CLAUDIO’S STORY

My name is Claudio, and I am 19 years old. When I was born, I was diagnosed with Septo-Optic Dysplasia (SOD), a rare congenital brain disorder, along with panhypopituitarism, a rare condition in which the pituitary gland stops producing some of its essential hormones. These conditions can be treated with hormone replacement therapy. The doctors at San Raffaele Hospital, one of the best medical centers in Italy, were quick to diagnose these conditions and provide me with the necessary treatments. As a young patient representative for Endo-ERN, I help raise awareness about rare endocrine disorders and support other patients. This role has allowed me to meet other people with rare diseases across Europe.

As a child, I did not fully understand the complexity of my condition, but regular medical visits and treatments became part of my daily life. Thanks to the constant support of my family, along with the clarity and availability of my doctors, I learned to face these challenges with confidence rather than fear.

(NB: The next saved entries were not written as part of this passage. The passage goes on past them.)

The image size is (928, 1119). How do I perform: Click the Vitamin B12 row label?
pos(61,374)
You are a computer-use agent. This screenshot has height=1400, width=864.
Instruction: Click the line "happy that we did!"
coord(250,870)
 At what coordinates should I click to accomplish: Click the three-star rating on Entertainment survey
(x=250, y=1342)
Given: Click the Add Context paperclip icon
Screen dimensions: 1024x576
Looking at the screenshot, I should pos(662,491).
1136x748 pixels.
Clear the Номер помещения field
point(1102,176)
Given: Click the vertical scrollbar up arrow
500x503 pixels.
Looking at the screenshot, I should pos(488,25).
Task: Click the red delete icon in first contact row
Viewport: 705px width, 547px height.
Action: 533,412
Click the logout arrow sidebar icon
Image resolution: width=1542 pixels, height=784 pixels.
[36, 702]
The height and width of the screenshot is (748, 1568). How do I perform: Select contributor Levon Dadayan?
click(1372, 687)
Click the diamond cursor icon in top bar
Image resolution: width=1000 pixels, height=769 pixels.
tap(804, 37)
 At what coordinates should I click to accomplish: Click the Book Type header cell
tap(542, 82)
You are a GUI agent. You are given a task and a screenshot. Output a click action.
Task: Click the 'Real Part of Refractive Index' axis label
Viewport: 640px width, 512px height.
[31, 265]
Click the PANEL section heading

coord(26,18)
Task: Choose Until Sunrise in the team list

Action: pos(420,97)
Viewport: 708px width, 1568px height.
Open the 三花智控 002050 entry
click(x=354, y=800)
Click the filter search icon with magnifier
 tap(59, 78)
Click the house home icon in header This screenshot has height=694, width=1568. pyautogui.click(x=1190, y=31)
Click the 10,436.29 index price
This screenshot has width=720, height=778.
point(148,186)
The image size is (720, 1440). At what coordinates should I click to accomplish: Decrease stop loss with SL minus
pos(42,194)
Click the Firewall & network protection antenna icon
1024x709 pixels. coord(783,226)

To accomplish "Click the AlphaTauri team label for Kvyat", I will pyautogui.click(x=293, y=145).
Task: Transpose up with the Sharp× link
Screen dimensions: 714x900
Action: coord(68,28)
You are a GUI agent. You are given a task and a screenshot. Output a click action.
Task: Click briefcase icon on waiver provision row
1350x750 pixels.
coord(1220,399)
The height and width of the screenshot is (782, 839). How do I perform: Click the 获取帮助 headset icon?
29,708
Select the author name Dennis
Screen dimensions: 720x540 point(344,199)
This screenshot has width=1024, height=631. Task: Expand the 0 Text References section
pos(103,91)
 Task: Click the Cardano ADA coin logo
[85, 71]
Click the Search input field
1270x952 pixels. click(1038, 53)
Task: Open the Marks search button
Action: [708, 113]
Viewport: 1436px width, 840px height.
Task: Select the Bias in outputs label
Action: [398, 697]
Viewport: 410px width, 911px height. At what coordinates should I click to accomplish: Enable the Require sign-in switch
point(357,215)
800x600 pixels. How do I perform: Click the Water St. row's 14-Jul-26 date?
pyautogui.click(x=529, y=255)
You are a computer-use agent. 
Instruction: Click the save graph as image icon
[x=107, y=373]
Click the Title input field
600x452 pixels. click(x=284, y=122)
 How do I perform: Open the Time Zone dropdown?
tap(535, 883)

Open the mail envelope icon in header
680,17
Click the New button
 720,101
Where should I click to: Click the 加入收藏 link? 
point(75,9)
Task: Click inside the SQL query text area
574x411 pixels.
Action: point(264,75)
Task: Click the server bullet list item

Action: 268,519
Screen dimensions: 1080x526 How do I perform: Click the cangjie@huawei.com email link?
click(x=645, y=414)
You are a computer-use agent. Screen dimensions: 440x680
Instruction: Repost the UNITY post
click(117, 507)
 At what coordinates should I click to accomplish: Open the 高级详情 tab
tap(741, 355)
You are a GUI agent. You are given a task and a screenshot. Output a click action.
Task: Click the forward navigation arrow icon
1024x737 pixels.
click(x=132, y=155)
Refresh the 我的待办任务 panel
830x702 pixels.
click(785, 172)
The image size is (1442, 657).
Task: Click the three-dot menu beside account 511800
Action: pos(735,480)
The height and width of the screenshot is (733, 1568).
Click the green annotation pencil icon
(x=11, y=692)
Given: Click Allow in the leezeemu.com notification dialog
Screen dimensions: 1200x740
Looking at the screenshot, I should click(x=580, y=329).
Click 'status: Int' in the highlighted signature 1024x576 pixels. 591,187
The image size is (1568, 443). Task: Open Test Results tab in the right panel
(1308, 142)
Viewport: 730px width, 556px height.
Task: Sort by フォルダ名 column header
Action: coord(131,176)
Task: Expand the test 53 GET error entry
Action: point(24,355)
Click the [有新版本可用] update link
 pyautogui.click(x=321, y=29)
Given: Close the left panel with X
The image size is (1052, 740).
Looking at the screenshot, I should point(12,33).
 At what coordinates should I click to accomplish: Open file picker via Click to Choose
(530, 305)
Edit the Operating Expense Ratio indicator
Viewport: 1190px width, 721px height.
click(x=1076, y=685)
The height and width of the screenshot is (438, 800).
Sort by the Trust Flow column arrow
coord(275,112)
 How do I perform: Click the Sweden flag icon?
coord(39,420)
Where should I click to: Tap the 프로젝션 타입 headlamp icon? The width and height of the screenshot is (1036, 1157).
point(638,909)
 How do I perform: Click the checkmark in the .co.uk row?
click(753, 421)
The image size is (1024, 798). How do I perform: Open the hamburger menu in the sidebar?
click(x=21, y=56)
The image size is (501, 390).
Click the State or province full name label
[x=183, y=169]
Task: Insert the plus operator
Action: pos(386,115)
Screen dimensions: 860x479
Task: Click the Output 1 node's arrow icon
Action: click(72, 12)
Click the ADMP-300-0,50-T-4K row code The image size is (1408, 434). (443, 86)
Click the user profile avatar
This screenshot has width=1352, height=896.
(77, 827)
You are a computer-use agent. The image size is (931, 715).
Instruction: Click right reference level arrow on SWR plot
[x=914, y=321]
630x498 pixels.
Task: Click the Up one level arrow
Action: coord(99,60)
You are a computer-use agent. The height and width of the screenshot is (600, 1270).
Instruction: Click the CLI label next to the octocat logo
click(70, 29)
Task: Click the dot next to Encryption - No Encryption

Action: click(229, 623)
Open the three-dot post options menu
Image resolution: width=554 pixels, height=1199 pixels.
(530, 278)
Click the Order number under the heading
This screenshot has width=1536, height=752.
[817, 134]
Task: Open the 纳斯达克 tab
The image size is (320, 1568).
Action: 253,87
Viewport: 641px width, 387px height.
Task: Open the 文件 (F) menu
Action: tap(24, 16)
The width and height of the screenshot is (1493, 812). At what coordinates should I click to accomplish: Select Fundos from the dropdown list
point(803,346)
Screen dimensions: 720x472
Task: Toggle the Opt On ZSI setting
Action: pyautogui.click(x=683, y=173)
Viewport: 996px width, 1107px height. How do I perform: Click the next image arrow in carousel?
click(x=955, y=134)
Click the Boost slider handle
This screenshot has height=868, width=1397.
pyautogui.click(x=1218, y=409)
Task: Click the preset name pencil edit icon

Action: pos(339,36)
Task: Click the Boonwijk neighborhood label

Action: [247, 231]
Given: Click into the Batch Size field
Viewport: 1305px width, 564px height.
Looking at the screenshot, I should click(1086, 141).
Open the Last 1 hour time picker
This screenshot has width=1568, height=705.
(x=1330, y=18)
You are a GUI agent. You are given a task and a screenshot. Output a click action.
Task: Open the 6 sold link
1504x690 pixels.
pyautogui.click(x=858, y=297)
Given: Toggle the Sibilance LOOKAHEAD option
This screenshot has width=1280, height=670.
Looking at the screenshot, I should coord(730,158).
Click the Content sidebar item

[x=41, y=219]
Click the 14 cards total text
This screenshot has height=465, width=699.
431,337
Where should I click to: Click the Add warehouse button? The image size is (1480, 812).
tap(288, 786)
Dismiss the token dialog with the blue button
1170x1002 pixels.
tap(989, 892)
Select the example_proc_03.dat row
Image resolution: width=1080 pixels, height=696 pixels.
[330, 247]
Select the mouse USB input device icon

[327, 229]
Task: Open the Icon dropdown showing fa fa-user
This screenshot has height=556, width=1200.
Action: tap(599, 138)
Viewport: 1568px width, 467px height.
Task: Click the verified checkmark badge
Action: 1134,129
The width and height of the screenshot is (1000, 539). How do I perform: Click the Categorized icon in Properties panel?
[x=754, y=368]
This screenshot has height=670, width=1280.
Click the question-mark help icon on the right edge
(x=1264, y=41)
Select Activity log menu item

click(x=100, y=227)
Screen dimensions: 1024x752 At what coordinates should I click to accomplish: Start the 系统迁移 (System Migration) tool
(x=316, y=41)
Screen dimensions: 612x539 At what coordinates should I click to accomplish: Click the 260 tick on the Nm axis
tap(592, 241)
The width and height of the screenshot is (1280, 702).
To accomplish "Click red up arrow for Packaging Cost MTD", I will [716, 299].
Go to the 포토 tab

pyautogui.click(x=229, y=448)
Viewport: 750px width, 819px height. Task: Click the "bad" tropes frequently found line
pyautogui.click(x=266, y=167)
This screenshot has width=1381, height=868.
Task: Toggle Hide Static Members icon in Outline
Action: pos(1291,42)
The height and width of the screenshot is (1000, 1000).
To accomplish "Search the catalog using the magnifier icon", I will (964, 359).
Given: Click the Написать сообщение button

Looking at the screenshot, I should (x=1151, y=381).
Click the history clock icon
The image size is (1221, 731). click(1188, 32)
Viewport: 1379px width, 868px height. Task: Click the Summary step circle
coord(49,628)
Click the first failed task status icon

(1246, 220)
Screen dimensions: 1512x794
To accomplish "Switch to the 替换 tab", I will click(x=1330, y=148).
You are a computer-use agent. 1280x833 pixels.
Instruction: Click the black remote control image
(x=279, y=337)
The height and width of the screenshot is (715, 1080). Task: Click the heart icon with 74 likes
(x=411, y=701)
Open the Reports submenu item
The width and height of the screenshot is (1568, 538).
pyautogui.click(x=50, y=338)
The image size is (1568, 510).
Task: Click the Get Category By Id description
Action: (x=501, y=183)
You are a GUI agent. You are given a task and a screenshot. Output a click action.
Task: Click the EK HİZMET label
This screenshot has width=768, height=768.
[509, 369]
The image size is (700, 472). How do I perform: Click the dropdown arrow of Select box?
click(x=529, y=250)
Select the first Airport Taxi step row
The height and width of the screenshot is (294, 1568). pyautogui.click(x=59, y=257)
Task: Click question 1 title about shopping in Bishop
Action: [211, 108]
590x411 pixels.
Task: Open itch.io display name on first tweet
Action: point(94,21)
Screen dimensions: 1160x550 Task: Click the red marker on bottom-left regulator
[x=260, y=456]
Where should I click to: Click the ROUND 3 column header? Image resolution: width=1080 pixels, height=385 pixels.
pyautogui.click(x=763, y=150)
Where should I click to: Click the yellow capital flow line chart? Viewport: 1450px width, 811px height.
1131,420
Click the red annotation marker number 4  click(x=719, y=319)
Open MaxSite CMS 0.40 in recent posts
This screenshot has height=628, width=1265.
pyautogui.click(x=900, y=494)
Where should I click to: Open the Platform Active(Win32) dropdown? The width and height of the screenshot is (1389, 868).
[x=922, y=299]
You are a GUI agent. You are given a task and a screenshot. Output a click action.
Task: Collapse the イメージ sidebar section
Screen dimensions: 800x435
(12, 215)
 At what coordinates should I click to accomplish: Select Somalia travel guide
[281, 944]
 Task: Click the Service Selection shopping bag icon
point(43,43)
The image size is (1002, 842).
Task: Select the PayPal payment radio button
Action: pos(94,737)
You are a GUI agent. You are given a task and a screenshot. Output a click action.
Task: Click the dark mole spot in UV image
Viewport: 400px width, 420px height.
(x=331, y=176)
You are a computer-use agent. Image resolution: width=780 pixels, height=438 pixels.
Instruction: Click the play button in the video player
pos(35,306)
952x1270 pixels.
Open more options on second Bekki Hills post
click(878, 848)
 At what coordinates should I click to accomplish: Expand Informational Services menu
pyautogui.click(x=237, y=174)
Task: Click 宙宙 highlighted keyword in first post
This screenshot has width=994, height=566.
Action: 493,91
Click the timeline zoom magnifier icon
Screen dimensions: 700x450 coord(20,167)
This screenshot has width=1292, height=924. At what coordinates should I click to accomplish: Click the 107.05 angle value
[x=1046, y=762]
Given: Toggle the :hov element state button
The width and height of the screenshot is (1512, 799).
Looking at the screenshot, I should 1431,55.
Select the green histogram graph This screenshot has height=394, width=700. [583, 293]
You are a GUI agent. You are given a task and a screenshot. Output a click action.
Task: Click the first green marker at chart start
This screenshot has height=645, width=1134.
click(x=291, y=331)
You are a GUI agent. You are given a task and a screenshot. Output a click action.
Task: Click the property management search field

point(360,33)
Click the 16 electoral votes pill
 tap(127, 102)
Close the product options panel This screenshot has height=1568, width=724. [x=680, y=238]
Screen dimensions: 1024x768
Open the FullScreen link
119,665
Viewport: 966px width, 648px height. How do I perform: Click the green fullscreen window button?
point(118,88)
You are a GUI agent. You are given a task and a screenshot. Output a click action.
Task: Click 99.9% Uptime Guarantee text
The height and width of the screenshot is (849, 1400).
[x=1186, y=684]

At the moment, I am experiencing the transition from pediatric to adult care. With the support of Endo-ERN and the doctors at San Raffaele Hospital, I am approaching this important step with greater awareness and knowledge. Thanks to Endo-ERN, I will have the opportunity to share my experience at a workshop that will take place on February 27 and 28 in Ghent, Belgium, focused on the transition from pediatric to adult care. Awareness encourages research and innovation, improving treatments and quality of life for patients with rare conditions. Living with a rare disease has taught me resilience, responsibility, and empathy for others facing similar difficulties. I now try to use my experience to support other patients and their parents, sharing what I have learned to help them face similar challenges.

Having a rare disease does not significantly impact my daily life; I continue to pursue my studies and to achieve my personal goals, making my dreams come true. There have been times when managing my condition was difficult, but I have learned that challenges are meant to be faced and can be overcome with determination and courage.

Having a rare disease has made me see life differently. I have learned to appreciate things that many people take for granted, such as good health, the support of my family, and the strength to keep going despite the challenges. These small but important things have become true blessings that I now hold dear.

I hope my story can inspire and encourage others to do the same. Sharing stories about rare diseases empowers patients and their families, showing them that they are not alone. By sharing our stories, we can inspire research, promote collaboration, and make a real difference for people living with rare diseases.